DATASET EXCERPTS START
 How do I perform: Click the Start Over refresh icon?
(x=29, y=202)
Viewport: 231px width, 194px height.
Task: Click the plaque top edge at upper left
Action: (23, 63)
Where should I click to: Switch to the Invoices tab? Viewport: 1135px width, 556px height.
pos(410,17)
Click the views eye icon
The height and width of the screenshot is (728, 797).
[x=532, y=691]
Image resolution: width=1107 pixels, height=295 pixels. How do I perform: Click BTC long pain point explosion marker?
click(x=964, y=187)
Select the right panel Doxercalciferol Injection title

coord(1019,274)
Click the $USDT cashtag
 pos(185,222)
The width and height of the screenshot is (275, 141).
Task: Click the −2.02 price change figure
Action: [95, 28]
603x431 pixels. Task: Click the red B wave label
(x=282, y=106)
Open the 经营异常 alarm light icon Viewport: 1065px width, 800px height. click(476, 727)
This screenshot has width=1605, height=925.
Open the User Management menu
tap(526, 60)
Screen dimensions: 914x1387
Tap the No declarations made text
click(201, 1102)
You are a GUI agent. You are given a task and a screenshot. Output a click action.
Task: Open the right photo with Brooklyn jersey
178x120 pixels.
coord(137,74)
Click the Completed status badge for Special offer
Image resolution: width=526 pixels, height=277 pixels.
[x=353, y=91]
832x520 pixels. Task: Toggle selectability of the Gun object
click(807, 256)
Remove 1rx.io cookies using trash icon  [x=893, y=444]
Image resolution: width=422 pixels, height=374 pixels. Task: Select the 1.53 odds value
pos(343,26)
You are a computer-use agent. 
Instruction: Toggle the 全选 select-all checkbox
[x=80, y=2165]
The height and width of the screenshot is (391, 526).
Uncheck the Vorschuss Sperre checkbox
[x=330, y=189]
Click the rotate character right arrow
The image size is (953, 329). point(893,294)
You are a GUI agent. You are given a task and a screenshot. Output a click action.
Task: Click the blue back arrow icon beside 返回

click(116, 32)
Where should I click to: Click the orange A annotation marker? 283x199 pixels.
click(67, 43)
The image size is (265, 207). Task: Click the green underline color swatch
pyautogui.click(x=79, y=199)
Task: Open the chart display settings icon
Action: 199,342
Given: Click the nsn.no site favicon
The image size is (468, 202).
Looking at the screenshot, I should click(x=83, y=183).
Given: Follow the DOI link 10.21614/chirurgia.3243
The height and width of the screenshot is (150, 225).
DATASET EXCERPTS END
§ **TRY IT**: No line may be altered or left out when the data is written out.

§ **SOLUTION FOR THIS EXERCISE**:
 How do I perform: Click the Start Over refresh icon?
(x=29, y=202)
Viewport: 231px width, 194px height.
Task: Click the plaque top edge at upper left
Action: (23, 63)
Where should I click to: Switch to the Invoices tab? Viewport: 1135px width, 556px height.
pos(410,17)
Click the views eye icon
The height and width of the screenshot is (728, 797).
[x=532, y=691]
Image resolution: width=1107 pixels, height=295 pixels. How do I perform: Click BTC long pain point explosion marker?
click(x=964, y=187)
Select the right panel Doxercalciferol Injection title

coord(1019,274)
Click the $USDT cashtag
 pos(185,222)
The width and height of the screenshot is (275, 141).
Task: Click the −2.02 price change figure
Action: [95, 28]
603x431 pixels. Task: Click the red B wave label
(x=282, y=106)
Open the 经营异常 alarm light icon Viewport: 1065px width, 800px height. click(476, 727)
This screenshot has width=1605, height=925.
Open the User Management menu
tap(526, 60)
Screen dimensions: 914x1387
Tap the No declarations made text
click(201, 1102)
You are a GUI agent. You are given a task and a screenshot. Output a click action.
Task: Open the right photo with Brooklyn jersey
178x120 pixels.
coord(137,74)
Click the Completed status badge for Special offer
Image resolution: width=526 pixels, height=277 pixels.
[x=353, y=91]
832x520 pixels. Task: Toggle selectability of the Gun object
click(807, 256)
Remove 1rx.io cookies using trash icon  [x=893, y=444]
Image resolution: width=422 pixels, height=374 pixels. Task: Select the 1.53 odds value
pos(343,26)
You are a computer-use agent. 
Instruction: Toggle the 全选 select-all checkbox
[x=80, y=2165]
The height and width of the screenshot is (391, 526).
Uncheck the Vorschuss Sperre checkbox
[x=330, y=189]
Click the rotate character right arrow
The image size is (953, 329). point(893,294)
You are a GUI agent. You are given a task and a screenshot. Output a click action.
Task: Click the blue back arrow icon beside 返回

click(116, 32)
Where should I click to: Click the orange A annotation marker? 283x199 pixels.
click(67, 43)
The image size is (265, 207). Task: Click the green underline color swatch
pyautogui.click(x=79, y=199)
Task: Open the chart display settings icon
Action: 199,342
Given: Click the nsn.no site favicon
The image size is (468, 202).
Looking at the screenshot, I should click(x=83, y=183).
Given: Follow the DOI link 10.21614/chirurgia.3243
The height and width of the screenshot is (150, 225).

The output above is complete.